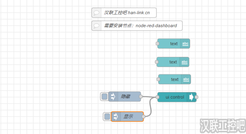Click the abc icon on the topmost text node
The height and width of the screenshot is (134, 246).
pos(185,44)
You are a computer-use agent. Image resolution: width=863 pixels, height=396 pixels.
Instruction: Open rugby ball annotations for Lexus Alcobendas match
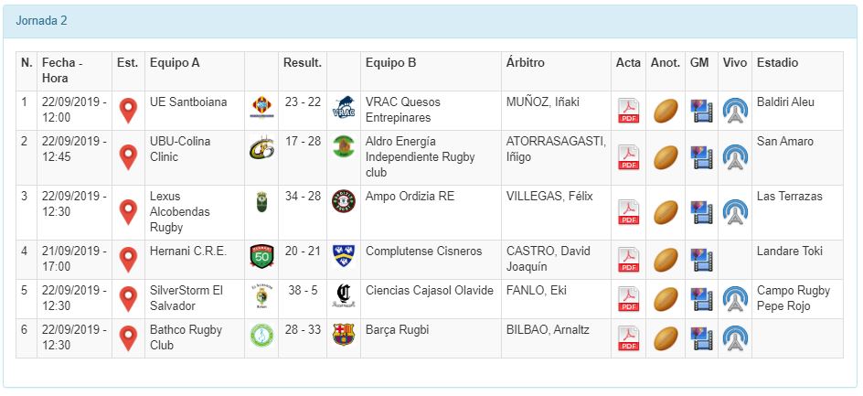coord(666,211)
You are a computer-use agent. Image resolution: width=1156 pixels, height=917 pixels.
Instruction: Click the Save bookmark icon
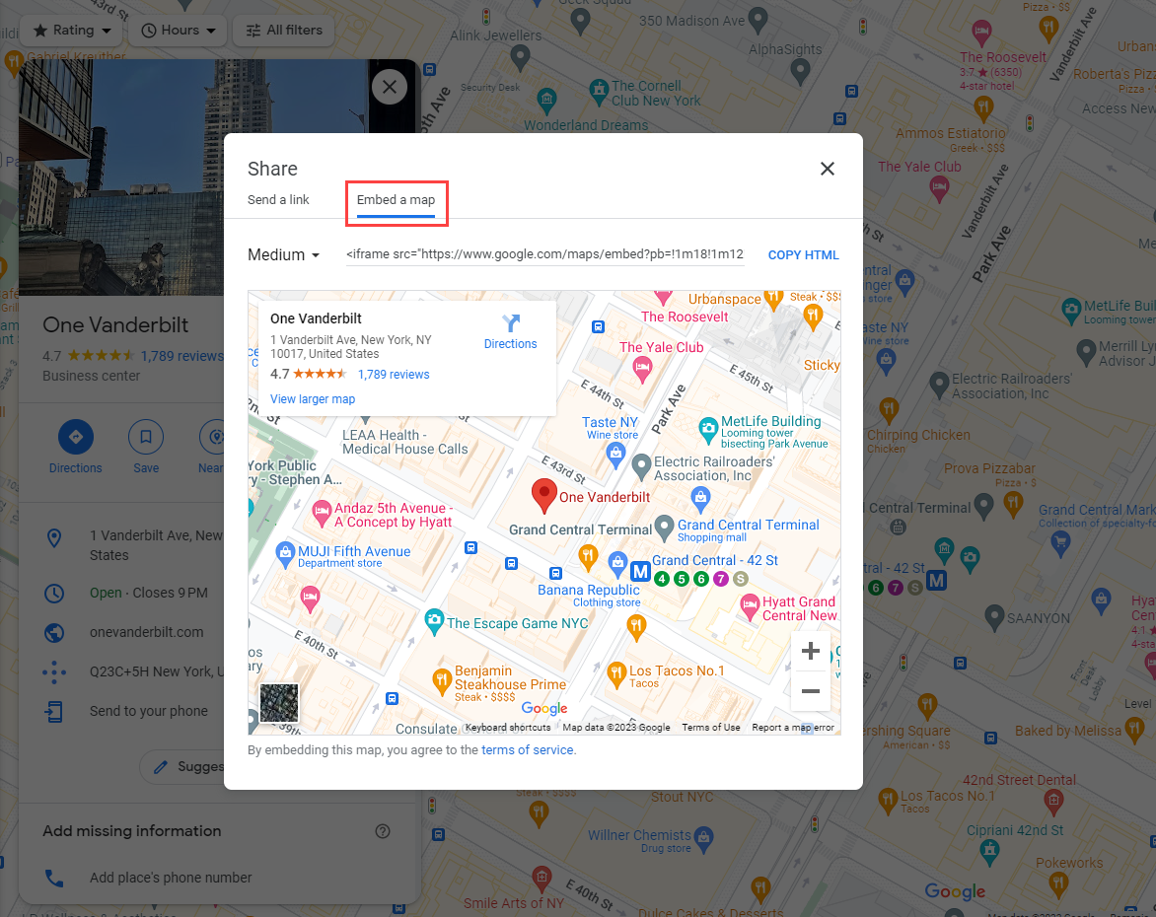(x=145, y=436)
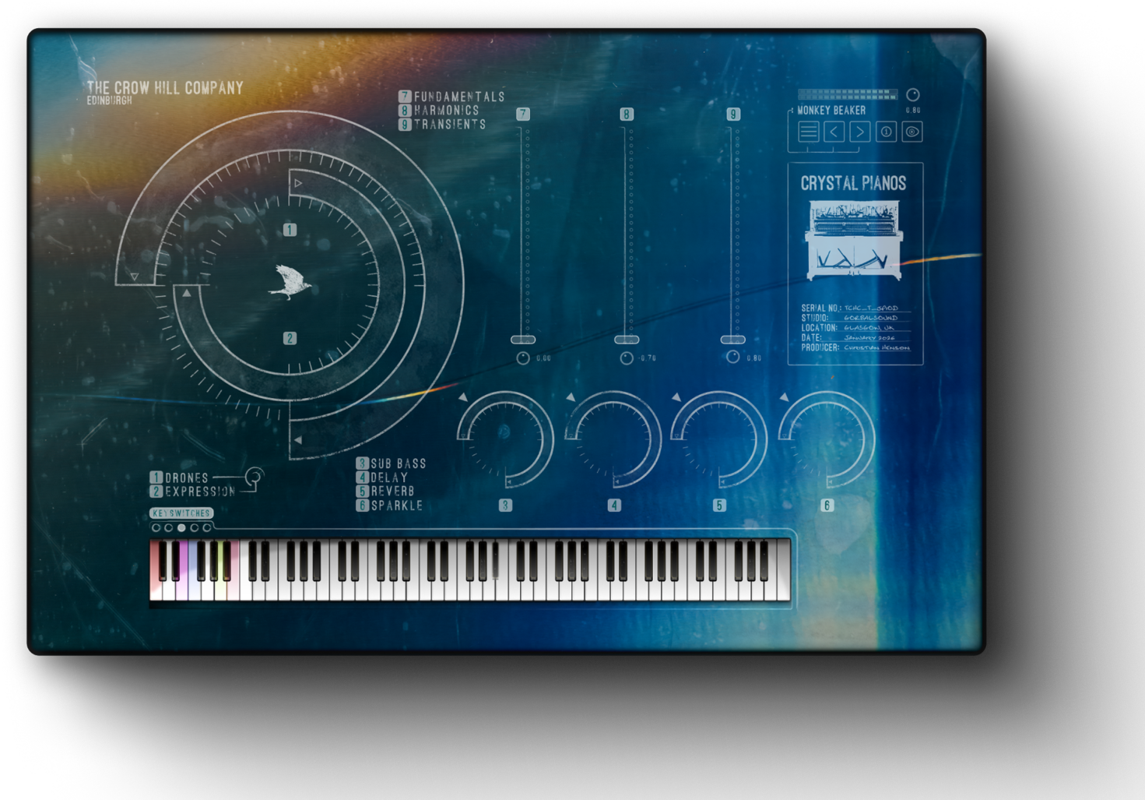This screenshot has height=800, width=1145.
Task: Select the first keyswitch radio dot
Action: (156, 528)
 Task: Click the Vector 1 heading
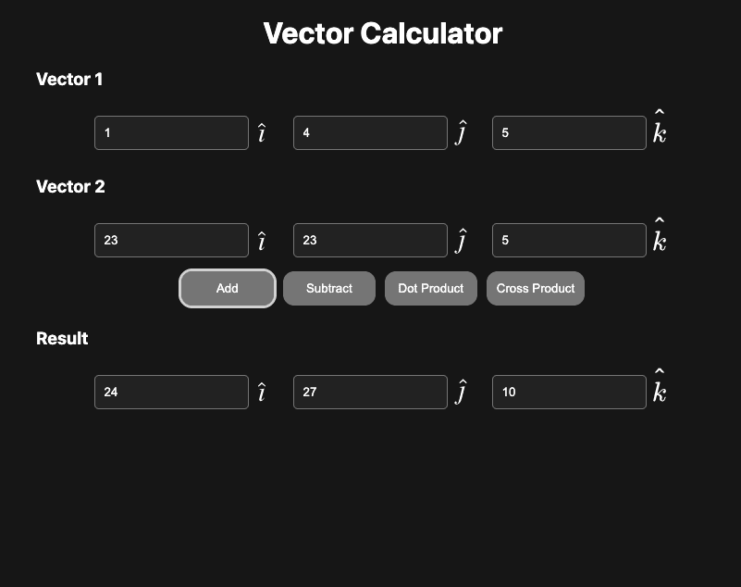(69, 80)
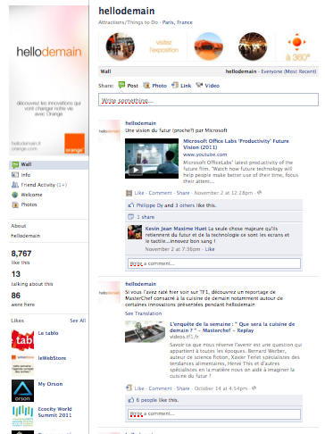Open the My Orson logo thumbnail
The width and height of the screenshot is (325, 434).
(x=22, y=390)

========================================================================

What is being asked: Only the lines from the one containing "Instruction: Open rugby" through the end of the records should be copied, exactly and with both ends included; the pictures should not.

Response below:
Instruction: Open rugby ball annotations for Lexus Alcobendas match
coord(666,211)
You are a computer-use agent. Image resolution: width=1156 pixels, height=917 pixels.
Instruction: Click the Save bookmark icon
(x=145, y=436)
This screenshot has height=800, width=1145.
Task: Select the first keyswitch radio dot
Action: (156, 528)
 Task: Click the Vector 1 heading
(69, 80)
Open the My Orson logo thumbnail
The width and height of the screenshot is (325, 434).
(x=22, y=390)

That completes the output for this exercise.